Selain tembaga, emas merupakan salah satu produk utama Freeport. Hal ini disebabkan semakin tingginya konsentrasi emas dan perak dalam bahan galian/deposit yang ditemukan. Sejak menemukan deposit emas terbesar di dunia, Freeport berubah menjadi tambang emas raksasa skala dunia. Berdasarkan Annual Report of Freeport McMoran to Security Exchange Commision (form 10-K) 2009 produksi emas FCX/Freeport di Indonesia untuk tahun 2007, 2008 dan 2009 masing-masing 2,185 juta ons, 1,182 juta ons dan 2,543 juta ons. Perlu dicactat bahwa 99% emas yang diproduksi FCX secara internasional berasal dari tambang Grasberg. Sedang total aset PTFI pada akhir tahun 2009 adalah US$ 2,7 miliar.

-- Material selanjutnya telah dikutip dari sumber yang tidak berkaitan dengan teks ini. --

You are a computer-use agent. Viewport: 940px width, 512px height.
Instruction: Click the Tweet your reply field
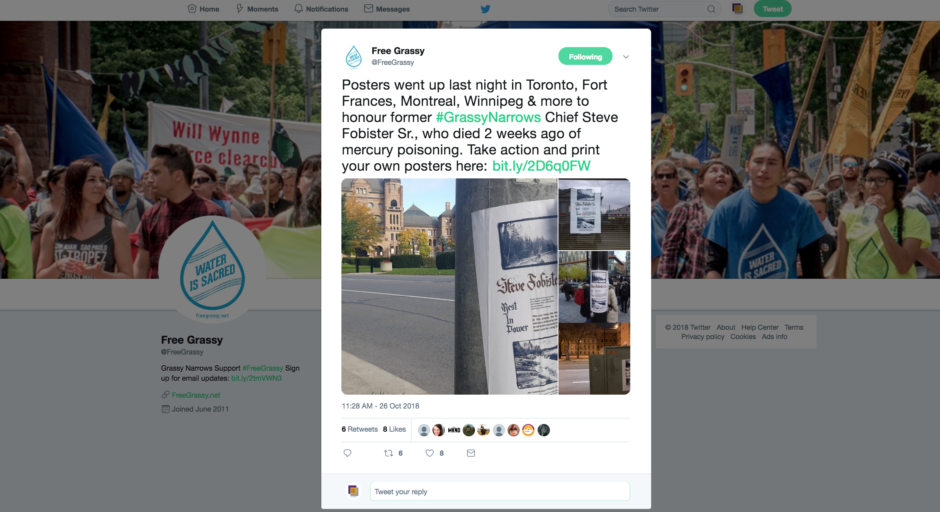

Tabel 1. Produksi dan Pendapatan PT FI dan Penerimaan Indonesia

Thn. Produksi Pndapatan (juta US$) Gross Profit (juta US$) Pajak (US$) Royalti (US$)
Emas (ribu ons) Tembaga (juta pon)
2004 1.456,2 996,5 1.980 804 266,4 43,5
2005 2.789,4 1.455,9 4.012 2.380 781 103,7
2006 1.732 1.201 4.883 2.929 950 126
2007 2.198 1.151 5.315 3.234 1.326 133
2008 1.163 1.094 3.703 1.415 612 113
Total 7.280, 6
17.893 10.762 3935,4 475.7


Selama berpuluh tahun menambang Freeport telah memperoleh keuntungan finasial yang sangat besar dari Ertsberg dan Grasberg. Keuntungan yang diperoleh Freeport setiap tahun senantiasa lebih besar dari kewajiban pajak dan royalti yang dibayarkan kepada negara RI. Hal ini juga tak lepas dari rendahnya saham yang dimiliki pemerintah di Freeport sehingga deviden yang diterima setiap tahun juga kecil. Namun kerugian pihak Indonesia juga disebabkan karena tidak ikut mengelola perusahaan, sehingga kehilangan  kesempatan bisnis untuk memperoleh keuntungan dari belanja-belanja operasional dan kapital Freeport setiap tahun.

Berdasarkan Tabel 1 di atas, terlihat bahwa setiap tahun keuntungan Freeport jauh lebih tinggi dibanding penerimaan Indonesia sebagai pemilik sumberdaya alam. Total keuntungan Freeport Indonesia (PTFI) tahun 2004-2008 adalah US$ 10,762 miliar sedangkan total penerimaan negara dari pajak dan royalti hanya US$ 4,411 miliar. Berdasarkan laporan keuangan tahun 2008, total pendapatan Freeport (FCX) adalah US$ 3,703 juta. Dari pendapatan tersebut, Freeport memperoleh keuntungan total sebesar US$ 1,415 juta. Sedangkan pemerintah Indonesia, melalui pajak dan royalti hanya mendapat total penerimaan sebesar US$ 725. Pada tahun 2009, laporan keuangan FCX menyatakan keuntungan PTFI adalah US$ 4,074 miliar, sedang penerimaan negara melalui pajak dan royalti adalah sekitar US$ 1,7 miliar.

Dengan harga emas yang berpotensi terus naik (saat ini lebih dari US$ 1100/ons), maka keuntungan FCX/PTFI juga akan terus meningkat (lihat Gambar 2). Namun penerimaan yang seharusnya diperoleh negara tidak sebanding dengan tingkat keuntungan yang diperoleh Freeport. Kecilnya penerimaan negara berpangkal dari kebijakan dan kontrak yang salah dan tidak adil. Oleh sebab itu sangat wajar jika pemerintah, bersama BUMN dan BUMD Papua, meningkatkan nilai sahamnya di Freeport. Namun harga saham yang harus dibayar bukanlah berdasarkan harga pasar FCX, tetapi harga yang telah dikoreksi akibat berbagai praktek KKN yang terjadi sebelumnya. Termasuk yang harus dilakukan adalah menuntut adanya kompensasi akibat kerusakan lingkungan yang timbul selama penambangan di wilayah Grasberg.